- _GOAL_: Copy out every line of the entries from "The image size is (1001, 750)." down to "Screen dimensions: 298x161 click(x=71, y=112)", keeping each line unchanged and including both of those lines.

Dataset entries:

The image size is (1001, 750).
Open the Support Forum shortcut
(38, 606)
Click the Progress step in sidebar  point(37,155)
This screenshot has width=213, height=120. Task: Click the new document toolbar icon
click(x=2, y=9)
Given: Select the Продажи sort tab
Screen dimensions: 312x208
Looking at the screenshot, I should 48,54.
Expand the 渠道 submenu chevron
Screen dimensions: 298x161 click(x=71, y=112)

...

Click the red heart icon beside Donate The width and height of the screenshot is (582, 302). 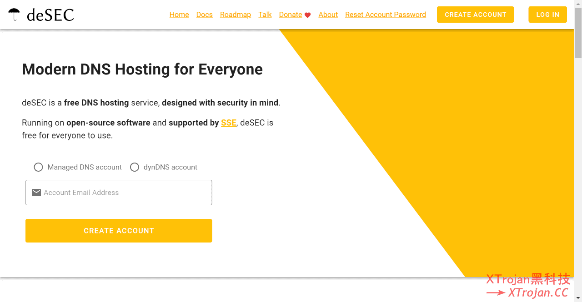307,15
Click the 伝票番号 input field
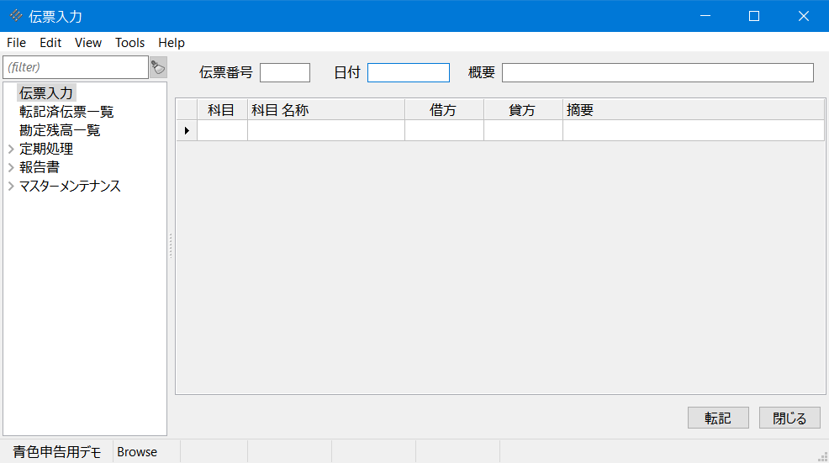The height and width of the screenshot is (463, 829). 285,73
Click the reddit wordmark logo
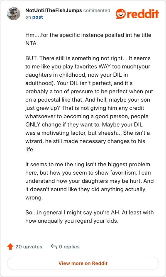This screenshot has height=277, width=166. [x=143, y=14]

- _EXERCISE RESPONSE_:
The image size is (1001, 750).
Open the Support Forum shortcut
(38, 606)
Click the Progress step in sidebar  point(37,155)
This screenshot has width=213, height=120. Task: Click the new document toolbar icon
click(x=2, y=9)
Given: Select the Продажи sort tab
Screen dimensions: 312x208
Looking at the screenshot, I should 48,54.
Expand the 渠道 submenu chevron
Screen dimensions: 298x161 click(x=71, y=112)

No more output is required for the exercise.